Exercise directions: Arrange the records from the line containing "Where should I" down to the line containing "coord(473,303)" as a two-column CSV with the columns request and answer. Give each record one row, put each value in a single quoted field with line breaks replaced by spaces, and leave the pictures out.

(Records from a data source)
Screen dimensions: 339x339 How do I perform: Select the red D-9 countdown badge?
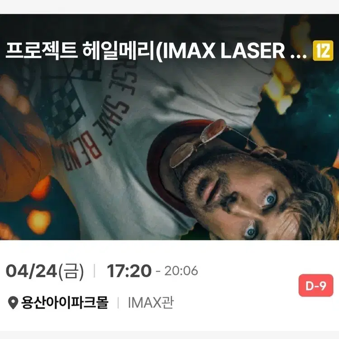(x=315, y=286)
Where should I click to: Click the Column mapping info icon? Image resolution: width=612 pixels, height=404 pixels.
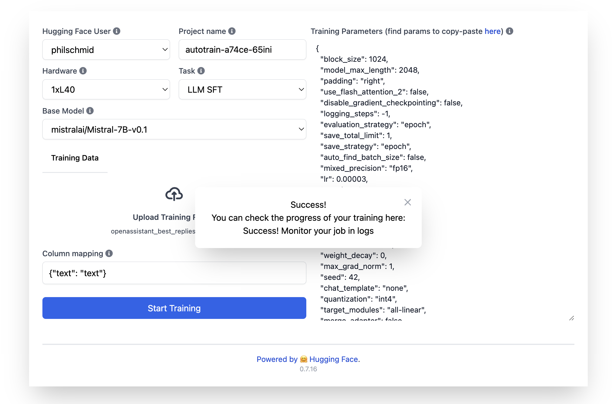tap(109, 253)
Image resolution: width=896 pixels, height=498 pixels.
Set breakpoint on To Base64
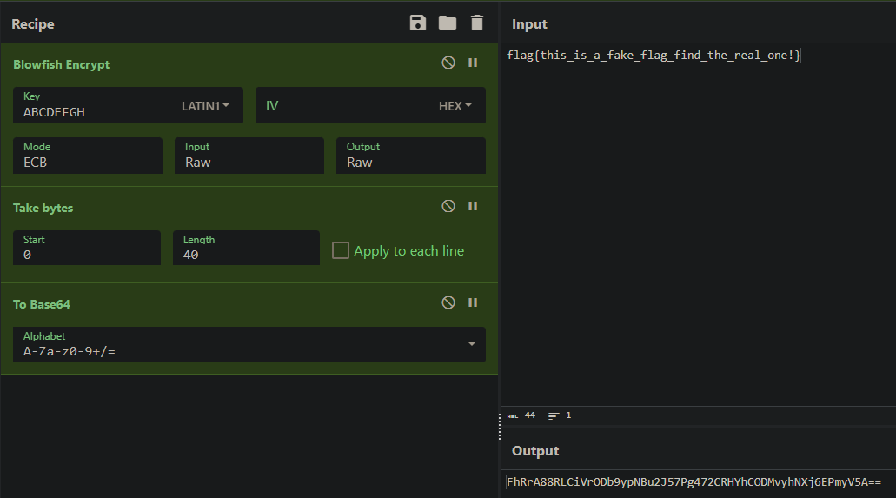coord(473,303)
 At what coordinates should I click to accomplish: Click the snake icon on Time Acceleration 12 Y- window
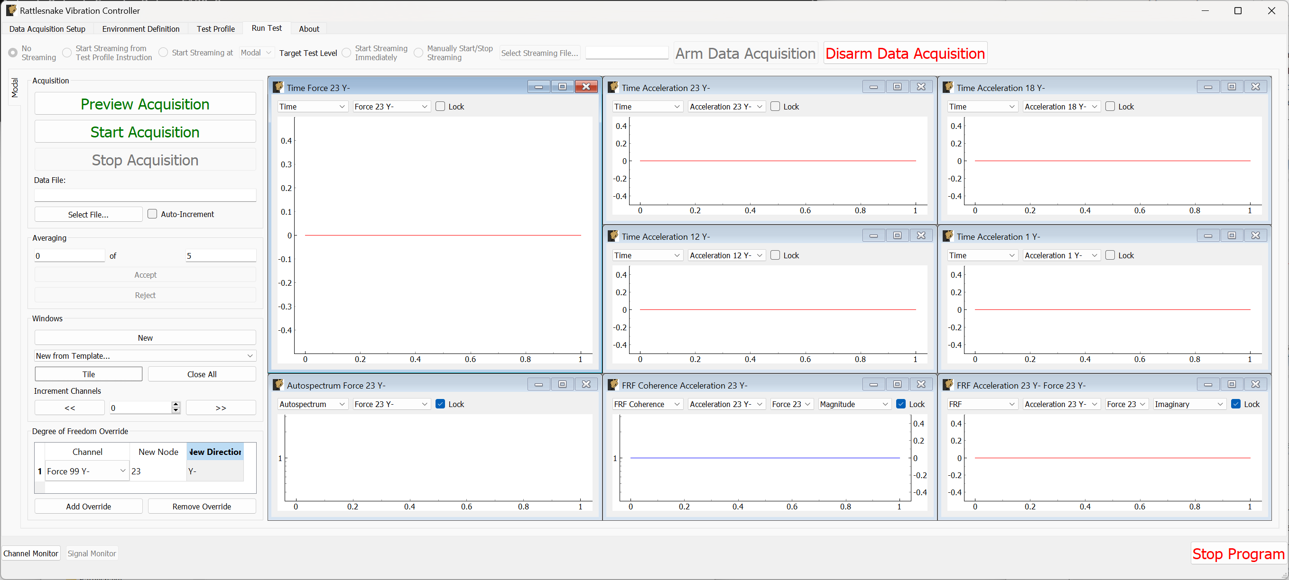[613, 235]
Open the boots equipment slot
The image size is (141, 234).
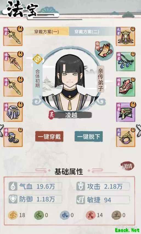pos(13,137)
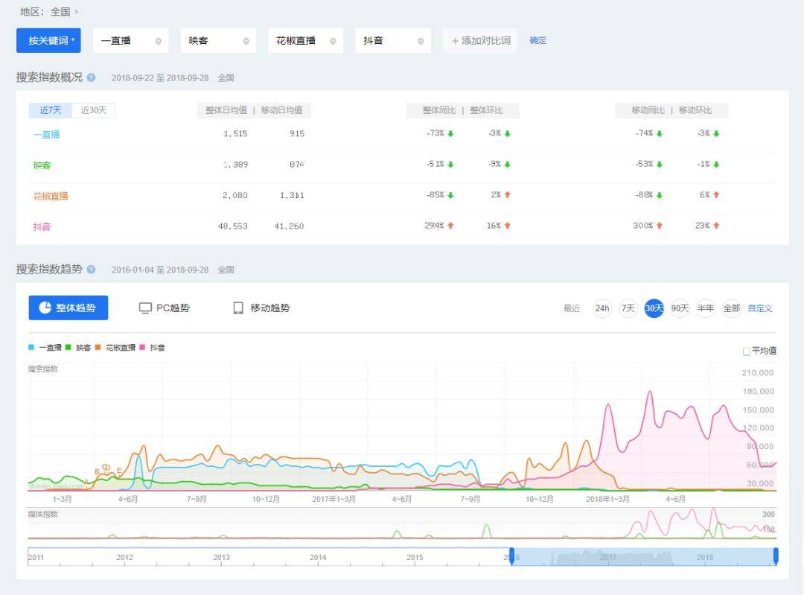Open the 按关键词 dropdown
This screenshot has width=804, height=595.
[x=48, y=40]
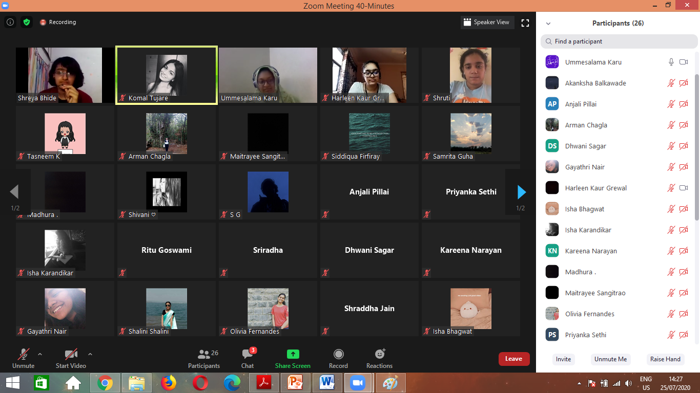
Task: Click the Recording indicator at top left
Action: tap(57, 22)
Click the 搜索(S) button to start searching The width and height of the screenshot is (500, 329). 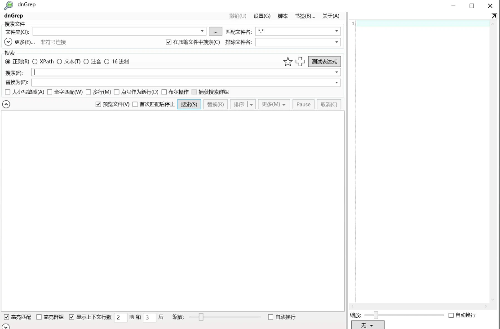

Solution to the exercise:
request,answer
"Where should I click to: Click the Column mapping info icon? Image resolution: width=612 pixels, height=404 pixels.","tap(109, 253)"
"Image resolution: width=896 pixels, height=498 pixels. Set breakpoint on To Base64","coord(473,303)"